### REQUIRED TASKS
a) Return the passage of the Gordon Brown column word for word, starting at "Judging the Threadneedle/Spectator" and ending at "was Gordon Brown.".
b) Resume the Gordon Brown column and keep writing it from the point where it stops.
** start PROVIDED PASSAGE **
20 DECEMBER 2008, Page 12

I cannot believe I am saying this, but Gordon Brown had a remarkable 2008

Judging the Threadneedle/Spectator Parliamentarian of the Year awards is far from an onerous task. There are two splendid lunches, plenty of wine, first-rate gossip and more than a little argument. The deliberations are secret, but I can perhaps share with you an unexpected debate that took place when we were deciding who to name as Politician of the Year. Boris Johnson emerged a clear and deserving winner. But en route, as we pondered our options, another candidate, nominated for serious consideration, was Gordon Brown.

There were a few objections around the table, to put it mildly, mainly along the lines that Mr Brown is a deplorable villain. It is safe to say that the PM would have struggled to command a consensus on the panel. Yet the case for him was irritatingly strong. In the summer, after all, he had been written off by everyone. Discipline in his Cabinet had collapsed so badly that leaks would arrive by text message, in real time, before the meeting was over. Newspapers conducted polls asking if a worse Prime Minister had ever lived. Most concluded not.

Yet this Christmas he stands triumphant, a stout Scot has risen from a furnace that only six months ago threatened to incinerate the entire Labour party. ‘No matter how many gaffes he makes,’ fumed one Cameroon, ‘he still seems to be closing that damn opinion poll gap.’ Bookmakers now consider a spring election the most likely scenario. The Labour benches, which once looked funereal, have sprung to life at Prime Minister’s Questions.
** end PROVIDED PASSAGE **
** start DATA LISTING **
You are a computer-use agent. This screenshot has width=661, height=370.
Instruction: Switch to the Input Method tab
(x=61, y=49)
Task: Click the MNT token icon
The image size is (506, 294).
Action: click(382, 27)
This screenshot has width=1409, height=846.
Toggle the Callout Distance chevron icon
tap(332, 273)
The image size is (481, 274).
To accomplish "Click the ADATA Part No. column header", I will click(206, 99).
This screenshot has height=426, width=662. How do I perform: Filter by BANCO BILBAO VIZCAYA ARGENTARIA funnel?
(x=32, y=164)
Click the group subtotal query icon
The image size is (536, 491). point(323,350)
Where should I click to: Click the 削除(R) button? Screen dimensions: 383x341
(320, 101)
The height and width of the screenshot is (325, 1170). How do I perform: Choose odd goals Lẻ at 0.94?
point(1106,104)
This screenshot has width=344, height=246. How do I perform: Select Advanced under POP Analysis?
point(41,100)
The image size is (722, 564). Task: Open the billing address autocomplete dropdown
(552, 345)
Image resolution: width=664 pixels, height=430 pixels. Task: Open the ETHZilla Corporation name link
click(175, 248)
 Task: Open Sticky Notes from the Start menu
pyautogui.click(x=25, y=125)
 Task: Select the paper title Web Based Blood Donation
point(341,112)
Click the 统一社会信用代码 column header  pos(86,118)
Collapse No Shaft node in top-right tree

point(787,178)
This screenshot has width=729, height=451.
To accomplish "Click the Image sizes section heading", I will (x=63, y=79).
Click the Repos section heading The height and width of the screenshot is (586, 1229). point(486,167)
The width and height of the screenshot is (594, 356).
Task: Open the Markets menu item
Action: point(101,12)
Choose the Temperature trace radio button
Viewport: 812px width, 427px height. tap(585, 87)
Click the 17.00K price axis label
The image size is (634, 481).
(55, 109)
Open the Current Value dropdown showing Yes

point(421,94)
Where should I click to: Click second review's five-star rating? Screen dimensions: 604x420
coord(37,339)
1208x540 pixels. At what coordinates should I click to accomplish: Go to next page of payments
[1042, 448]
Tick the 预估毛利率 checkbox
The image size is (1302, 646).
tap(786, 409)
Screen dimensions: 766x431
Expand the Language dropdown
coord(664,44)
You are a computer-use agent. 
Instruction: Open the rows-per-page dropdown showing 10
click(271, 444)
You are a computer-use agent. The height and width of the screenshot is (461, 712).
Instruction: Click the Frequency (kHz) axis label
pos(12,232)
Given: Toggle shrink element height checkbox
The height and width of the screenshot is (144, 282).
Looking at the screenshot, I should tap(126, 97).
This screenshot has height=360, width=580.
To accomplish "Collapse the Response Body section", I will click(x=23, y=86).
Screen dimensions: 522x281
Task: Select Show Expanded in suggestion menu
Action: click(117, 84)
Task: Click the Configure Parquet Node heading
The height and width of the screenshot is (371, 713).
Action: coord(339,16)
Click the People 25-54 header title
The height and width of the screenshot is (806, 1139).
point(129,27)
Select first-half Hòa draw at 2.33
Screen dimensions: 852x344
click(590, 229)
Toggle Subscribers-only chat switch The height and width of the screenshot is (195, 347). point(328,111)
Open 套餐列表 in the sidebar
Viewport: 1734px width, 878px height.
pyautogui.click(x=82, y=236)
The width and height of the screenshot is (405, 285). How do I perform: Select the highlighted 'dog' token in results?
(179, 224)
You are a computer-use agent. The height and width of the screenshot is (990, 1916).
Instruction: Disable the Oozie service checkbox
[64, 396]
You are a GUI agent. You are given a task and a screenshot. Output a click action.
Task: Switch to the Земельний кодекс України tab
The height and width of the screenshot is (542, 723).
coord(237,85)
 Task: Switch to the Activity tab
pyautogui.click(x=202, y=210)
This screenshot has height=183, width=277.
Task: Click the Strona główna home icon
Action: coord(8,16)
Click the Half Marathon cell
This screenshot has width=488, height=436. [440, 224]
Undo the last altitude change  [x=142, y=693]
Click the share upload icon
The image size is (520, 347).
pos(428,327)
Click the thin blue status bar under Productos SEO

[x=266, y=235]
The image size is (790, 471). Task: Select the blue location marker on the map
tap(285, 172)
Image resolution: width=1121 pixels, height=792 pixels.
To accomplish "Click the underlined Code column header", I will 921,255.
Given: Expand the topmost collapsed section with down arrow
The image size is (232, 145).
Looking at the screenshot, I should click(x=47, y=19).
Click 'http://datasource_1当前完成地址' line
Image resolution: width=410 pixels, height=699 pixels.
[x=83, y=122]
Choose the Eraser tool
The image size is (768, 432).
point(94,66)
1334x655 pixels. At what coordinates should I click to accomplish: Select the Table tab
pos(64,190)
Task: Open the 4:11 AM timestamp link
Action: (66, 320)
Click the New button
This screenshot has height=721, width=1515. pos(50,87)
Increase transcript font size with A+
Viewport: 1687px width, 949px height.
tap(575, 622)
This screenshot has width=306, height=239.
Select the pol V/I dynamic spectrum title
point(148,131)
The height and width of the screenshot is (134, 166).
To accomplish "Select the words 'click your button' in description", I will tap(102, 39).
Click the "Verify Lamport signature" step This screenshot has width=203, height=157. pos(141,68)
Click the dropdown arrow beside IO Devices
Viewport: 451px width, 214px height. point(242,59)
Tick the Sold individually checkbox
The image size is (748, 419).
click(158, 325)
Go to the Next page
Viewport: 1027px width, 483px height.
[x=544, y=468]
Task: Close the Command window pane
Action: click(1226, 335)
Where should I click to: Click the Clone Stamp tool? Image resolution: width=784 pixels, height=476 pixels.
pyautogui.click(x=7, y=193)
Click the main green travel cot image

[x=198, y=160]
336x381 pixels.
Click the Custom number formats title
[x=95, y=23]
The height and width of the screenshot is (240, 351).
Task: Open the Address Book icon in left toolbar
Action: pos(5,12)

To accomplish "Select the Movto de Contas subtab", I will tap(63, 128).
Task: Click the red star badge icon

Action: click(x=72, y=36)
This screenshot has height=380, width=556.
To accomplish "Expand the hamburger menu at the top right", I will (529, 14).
** end DATA LISTING **
### IN RESPONSE
a)
Judging the Threadneedle/Spectator Parliamentarian of the Year awards is far from an onerous task. There are two splendid lunches, plenty of wine, first-rate gossip and more than a little argument. The deliberations are secret, but I can perhaps share with you an unexpected debate that took place when we were deciding who to name as Politician of the Year. Boris Johnson emerged a clear and deserving winner. But en route, as we pondered our options, another candidate, nominated for serious consideration, was Gordon Brown.

b)
So should 2008 be considered the Year of Gordon Brown? There are Labour MPs who say so — some even offering biblical references about the stone which the builders rejected becoming the cornerstone. Lord Mandelson talks about the Prime Minister as a ‘Moses figure’ leading the British public from recession to a ‘promised land’. This is why Mr Brown’s slip, where he declared he had ‘saved the world’, was epically Freudian. Slip of the tongue or not, it fitted his overall narrative like a glove.

The scale of Mr Brown’s achievement can only be appreciated when considering the extent of his culpability. It was his fractured banking regulatory system which failed; the whole country is paying, and will long pay the price for his decision to expand the economy by trebling the amount of personal debt. His extraordinary self-belief convinced him that he had indeed abolished boom and bust. He believed he had introduced a new era of permanently cheap and easily available credit. He denounced eurozone ministers who warned him it would end in tears. He was utterly wrong.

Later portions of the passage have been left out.